RA信號途徑在心臟祖細胞發(fā)育、分化過程中具有重要的作用。相關報道顯示，RA在早期發(fā)育期間能夠促進肝細胞向心房肌樣細胞方向分化，在體外誘導分化中得到了廣泛應用[3]。本次研究結果顯示，RA組cTnT陽性率為99.00%，RAi組cTnT陽性率為98.84%，說明兩組心肌細胞純度較高，其中RAi組MLC2v陽性率高于RA組，且RA組分化的細胞90%以上為hiPSC-ACM，RAi組分化的細胞90%以上為心室肌細胞（hiPSC-VCM），說明RA在心肌分化過程中可調控心肌亞群向心室或心房方向分化，作用有效率較高。且RA組MLC2v、MYH7相對表達量低于RAi組，RA組NR2F2、KCNA5相對表達量高于RAi組，提示RAi可促進hiPSCs向VCM分化，RA可促進hiPSCs向ACM分化[4]。

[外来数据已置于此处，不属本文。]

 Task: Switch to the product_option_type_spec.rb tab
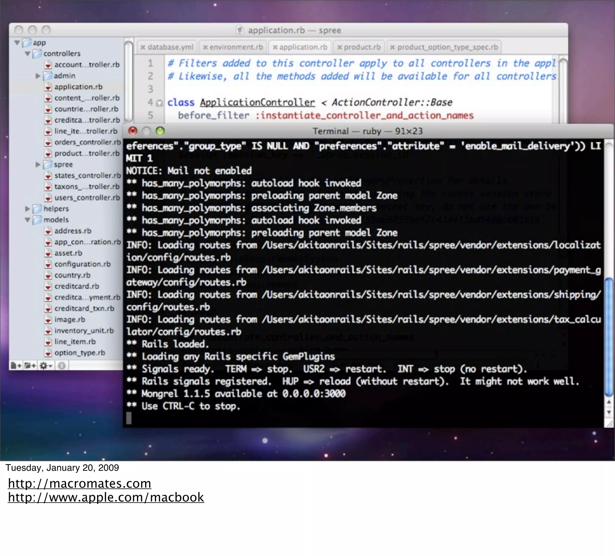pyautogui.click(x=447, y=47)
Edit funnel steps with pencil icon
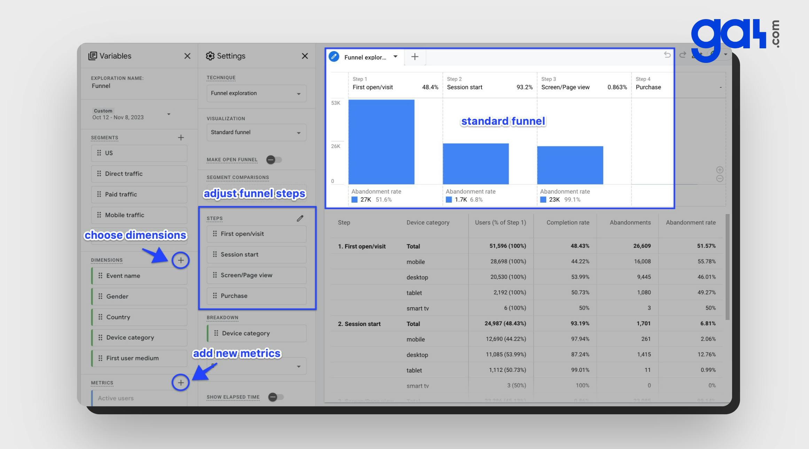809x449 pixels. [x=300, y=218]
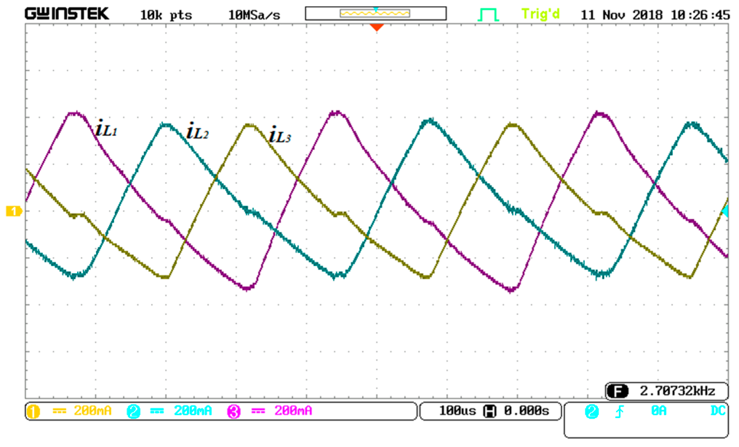Click the waveform overview memory bar thumbnail

(x=375, y=13)
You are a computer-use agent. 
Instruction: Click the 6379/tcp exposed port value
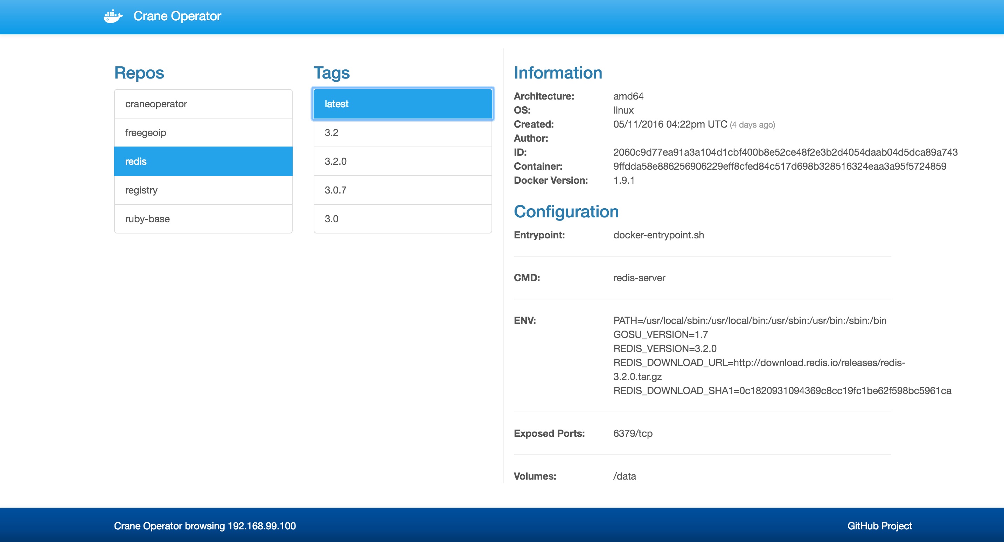coord(633,434)
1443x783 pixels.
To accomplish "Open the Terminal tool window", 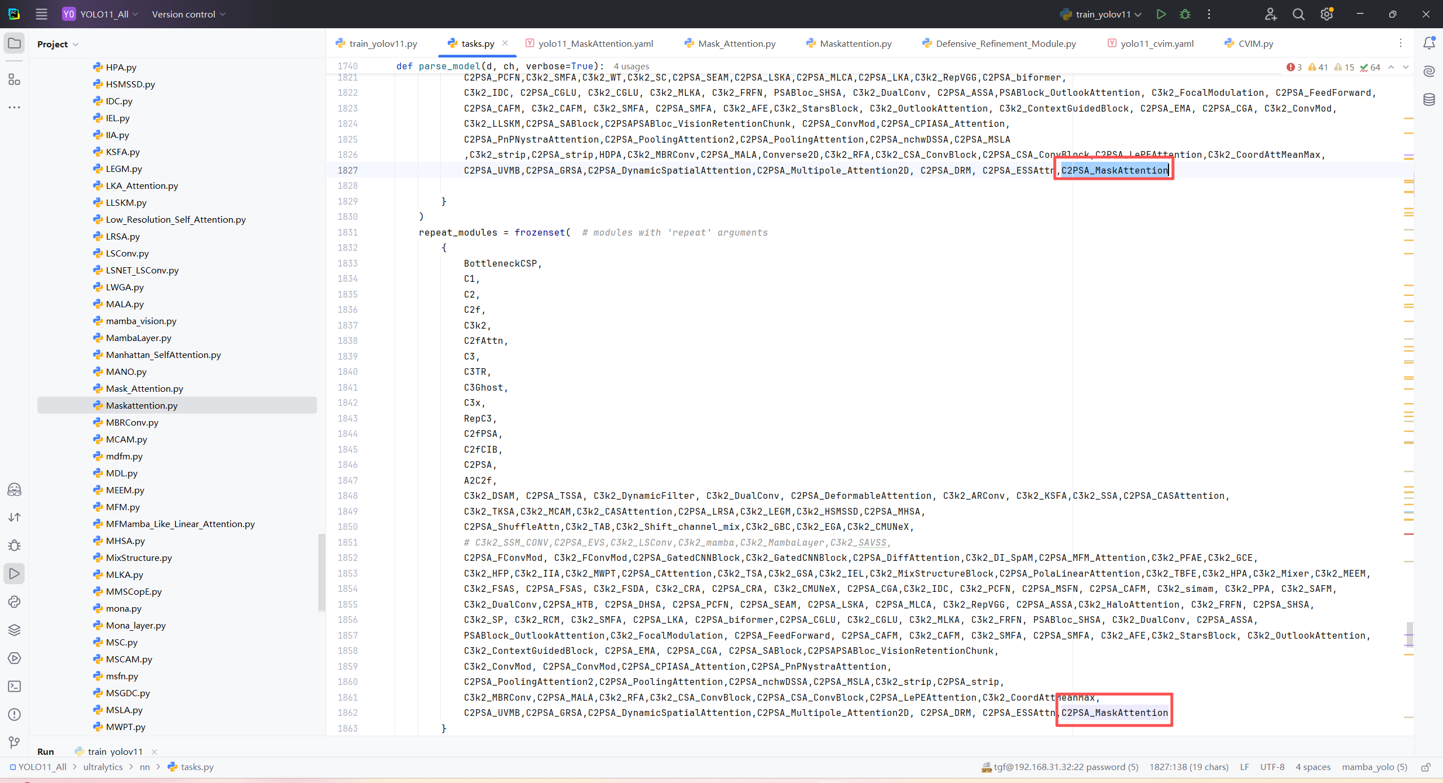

抗組胺藥物特非那定、非選擇性β受體抑制劑均為致心律失常藥物，對人體心臟具有一定的毒性。本文中特非那定濃度為100 μmol/L時hiPSC-ACM、hiPSCVCM兩種細胞活性明顯降低，可見特非他定對心肌毒性較大，用藥安全窗較窄，在低濃度50 nmol/L時兩種細胞的鈣瞬變振幅明顯降低，且hiPSC-VCM細胞的鈣瞬變振幅會隨著藥物濃度的增長而逐步下降。索他洛爾濃度為1.00 μmol/L時兩種細胞活性顯著下降，且隨著濃度的升高細胞活性會隨之降低，但細胞活性降幅較小，提示索他洛爾對心肌細胞的毒性較小，安全窗較寬，在低濃度1 μmol/L時hiPSC-ACM細胞的鈣瞬變振幅明顯降低，而hiPSC-VCM細胞的鈣瞬變振幅隨著藥物濃度的增長并未發(fā)生明顯變化，表明索他洛爾對心房肌細胞鈣活動的影響更加明顯[5-6]。

綜上所述，hiPSC-ACM、hiPSC-VCM可能通過調控RA通道分化的心室、心房肌細胞建立體外毒性評價模型，通過檢測兩種細胞的鈣瞬變、細胞活性可為醫(yī)師評價藥物毒性提供重要的參考依據。